I've written before lauding Glenn Greenwald for his patience because it gets tested so often by the neocon shills he confronts. Responding to the cries of "I told you so" from the right after GWB's hand-picked yes-men on the Privacy and Civil Liberties Oversight Board reported that they had been told (yes, that's right, they have no authority to investigate on their own) by the government that all the wiretapping was kosher, Glenn explains, yet again...
It is truly astounding to watch people incapable of understanding the point that the reason it is wrong and dangerous for the President to eavesdrop on Americans without warrants is because doing so is against the law. Shouldn't that be a simple enough proposition that every functioning adult ought to be capable of understanding it? It doesn't mean that everyone has to agree with that proposition -- if people want to continue to cling to the theory that the President is unbound by the law concerning matters of national security, obviously they are free to do so.
But there is no excuse for failing to comprehend the objections to the President's behavior, particularly since the central objection is not all that complicated. To the contrary, it is what we all learn in seventh-grade civics.
One more time: the principal problem with the President's warrantless eavesdropping is not that he is abusing the secret eavesdropping powers he seized (that is something we do not yet know, because the Congress has not yet investigated that question). Instead, the "problem" is that the President is engaging in the very conduct which the American people, through their Congress almost 30 years ago, made it a felony to engage in, punishable by up to five years in prison -- that is, eavesdropping on Americans without judicial oversight.
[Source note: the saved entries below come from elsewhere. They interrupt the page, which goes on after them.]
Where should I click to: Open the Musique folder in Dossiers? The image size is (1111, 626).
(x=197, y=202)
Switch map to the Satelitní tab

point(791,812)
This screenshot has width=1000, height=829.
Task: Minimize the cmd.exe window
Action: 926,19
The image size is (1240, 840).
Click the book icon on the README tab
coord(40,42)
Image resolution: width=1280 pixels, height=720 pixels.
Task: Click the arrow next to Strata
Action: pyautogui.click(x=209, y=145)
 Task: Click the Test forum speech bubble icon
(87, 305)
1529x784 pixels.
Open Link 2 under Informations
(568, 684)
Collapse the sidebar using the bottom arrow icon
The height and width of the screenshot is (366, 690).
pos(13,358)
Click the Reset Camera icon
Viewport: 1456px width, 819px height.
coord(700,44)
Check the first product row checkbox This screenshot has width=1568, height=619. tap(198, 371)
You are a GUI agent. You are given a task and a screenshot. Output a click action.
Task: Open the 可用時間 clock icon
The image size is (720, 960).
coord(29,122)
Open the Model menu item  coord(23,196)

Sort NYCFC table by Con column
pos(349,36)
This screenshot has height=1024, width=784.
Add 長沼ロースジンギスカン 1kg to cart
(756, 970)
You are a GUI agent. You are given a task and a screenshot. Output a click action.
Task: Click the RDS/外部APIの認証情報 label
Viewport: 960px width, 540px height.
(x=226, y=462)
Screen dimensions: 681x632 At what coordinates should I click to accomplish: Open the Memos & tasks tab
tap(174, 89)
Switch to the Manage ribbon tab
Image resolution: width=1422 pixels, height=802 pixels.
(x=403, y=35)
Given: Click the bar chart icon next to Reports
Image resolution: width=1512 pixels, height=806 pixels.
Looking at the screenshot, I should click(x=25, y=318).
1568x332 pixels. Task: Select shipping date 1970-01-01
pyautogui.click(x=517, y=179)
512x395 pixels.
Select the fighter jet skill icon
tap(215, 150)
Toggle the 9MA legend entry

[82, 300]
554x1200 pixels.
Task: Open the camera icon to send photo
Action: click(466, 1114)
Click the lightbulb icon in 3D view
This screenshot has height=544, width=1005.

Thus, even if Lanny Davis and the other Republicans on the panel think the President is using his illegal powers carefully, his conduct is no less illegal. Why is it necessary even to point that out? This has been the obvious and paramount point from the beginning, as I wrote in my book (at pages 25, 60) (emphasis in original):
The heart of the matter is that the president broke the law, deliberately and repeatedly, no matter what his rationale was for doing so. We do not have a system of government in which the president has the right to violate laws, even if he believes doing so will produce good results. . . .
The NSA eavedsdropping scandal, as its core, is not an eavesddropping scandal. It is a lawbreaking scandal . . .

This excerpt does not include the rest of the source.